# [Texte de la page]
==================================================

Clause-filet : la FPI demande au gouvernement de revoir sa copie

Un recours gracieux a été déposé fin mai par la Fédération des promoteurs immobiliers et d’autres organisations professionnelles (Pôle Habitat FFB, USH et Unam), contre le décret du 25 mars 2022 relatif à l’évaluation environnementale des projets. Sans remettre en cause son principe, les professionnels demandent au gouvernement de clarifier le volet autorisations d’urbanisme du texte. Qui en l’état est source d’insécurité juridique pour l’ensemble des acteurs.

Réservé aux abonnés
clause-filet
Décret clause-filet : la FPI demande au gouvernement de revoir sa copie.

A peine publié, le décret qui instaure une « clause-filet » dans la procédure d’évaluation environnementale au cas par cas, notamment pour les « petits » projets immobiliers (en dessous de 10 000 m²), est déjà mis en œuvre par les services instructeurs des autorisations d’urbanisme. Quelques cas de demandes de permis d’aménager et de permis de construire ont été signalés à la Fédération des promoteurs immobiliers (FPI). Les professionnels redoutent une activation fréquente du dispositif et le risque contentieux. Ce qui a conduit plusieurs organisations professionnelles à solliciter fin mai une modification du décret du 25 mars 2022.

Rappelons que ce texte tend à soumettre les projets situés en dessous des seuils réglementaires (rubrique 39 de la nomenclature annexée à l’article R. 122-2 du Code de l’environnement pour les projets immobiliers) à une évaluation environnementale s’ils sont susceptibles d'avoir des incidences notables sur l'environnement et la santé humaine. La procédure est décrite dans un nouvel article R. 122-2-1 du Code de l’environnement.

Suspension des délais d'instruction

Pour permettre d’activer ce dispositif, le décret a prévu des dispositions d’articulation avec certaines procédures d’autorisation et de déclaration (loi sur l’eau, ICPE, sites inscrits et classés, défrichement, utilisation et occupation du domaine public maritime).

Les dispositions retouchées concernent principalement le contenu des dossiers et les délais d’instruction applicables aux projets visés par ces textes. Sur ce dernier volet, pour les procédures applicables aux demandes d’autorisation d’urbanisme en revanche, le texte reste muet.

==================================================

# [Tâches]
1) D'après l'article sur la clause-filet, de quand date le décret visé par le recours gracieux ?
2) Citez toutes les organisations professionnelles qui ont déposé le recours gracieux selon l'article sur la clause-filet.
3) Prolongez, s'il vous plaît, l'article sur la clause-filet après sa dernière phrase.
Les données n'interviennent pas dans ce travail.

# [Données brutes]
==================================================

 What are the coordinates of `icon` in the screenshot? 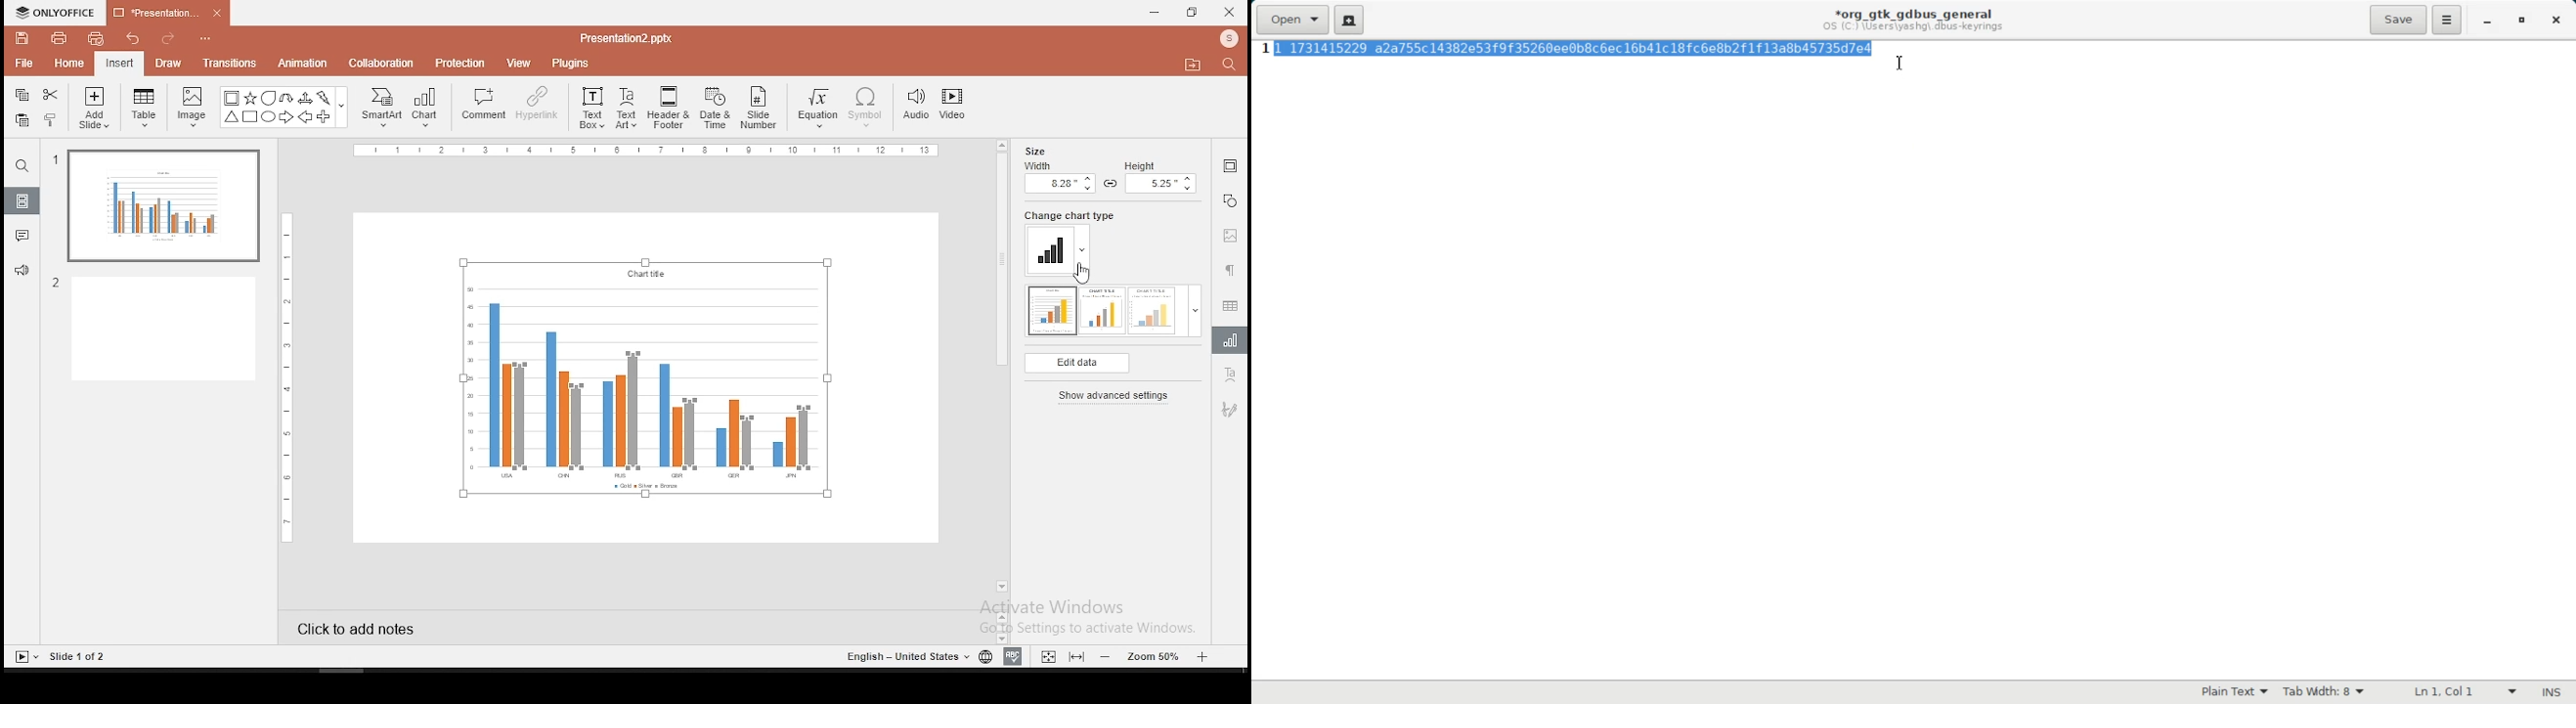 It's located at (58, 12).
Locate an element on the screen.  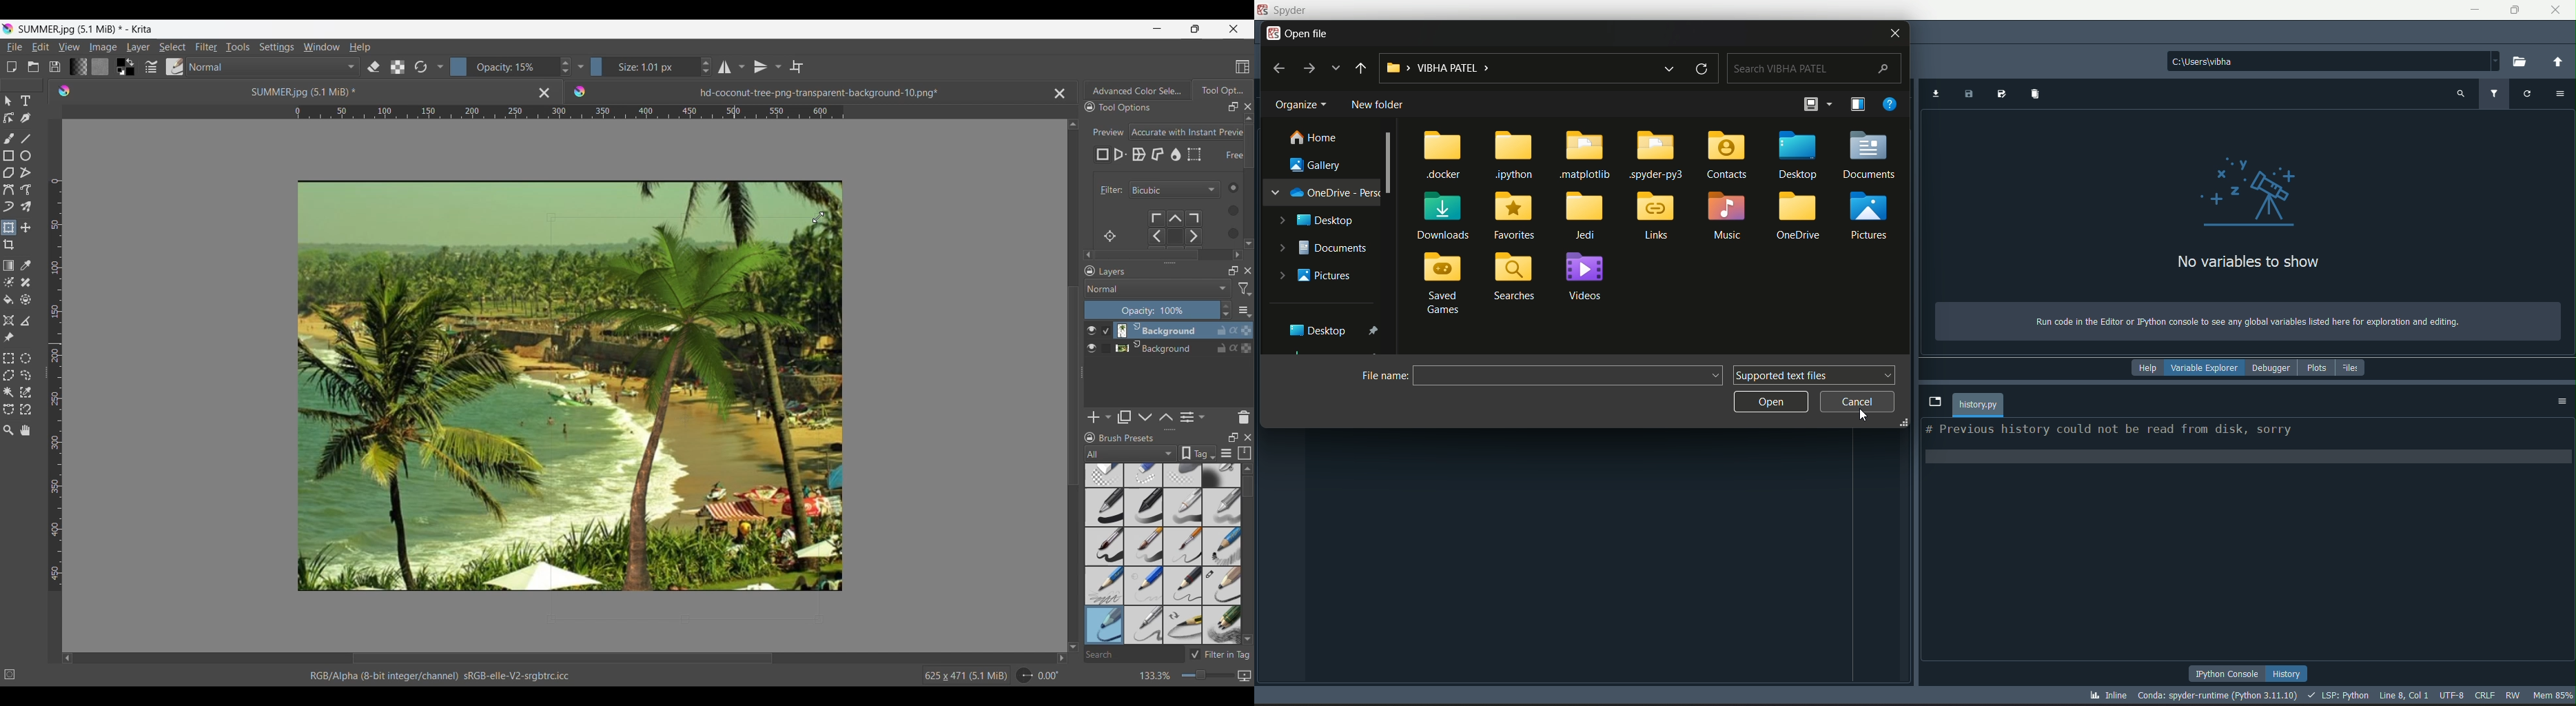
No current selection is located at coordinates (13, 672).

==================================================

# [Réponses par tâche]
1) Du 25 mars 2022.

2) La Fédération des promoteurs immobiliers (FPI), Pôle Habitat FFB, l'USH et l'Unam.

3)
En particulier, la suspension des délais d’instruction n’est pas expressément précisée dans l’hypothèse où le service instructeur décide d’activer le dispositif, alerte Anne-Laure Gauthier, avocate counsel au sein du cabinet Lacourte Raquin Tatar. « Comme le décret est silencieux sur ce point, il n’est pas possible de savoir avec certitude quel article du Code de l'urbanisme relatif à l’instruction des permis de construire s’applique. La logique serait de faire jouer l’article R. 423-37-3 récemment mis en place pour coordonner la procédure du permis de construire avec celle de l’enregistrement ICPE. Mais dans le silence du texte, cette solution ne peut être garantie ». Rappelons que cet article, pris en application de la loi Asap, permet une suspension des délais d’instruction lorsqu’il apparaît que le projet est soumis à évaluation environnementale et que le dossier de demande d’autorisation de construire doit être complété par une étude d’impact.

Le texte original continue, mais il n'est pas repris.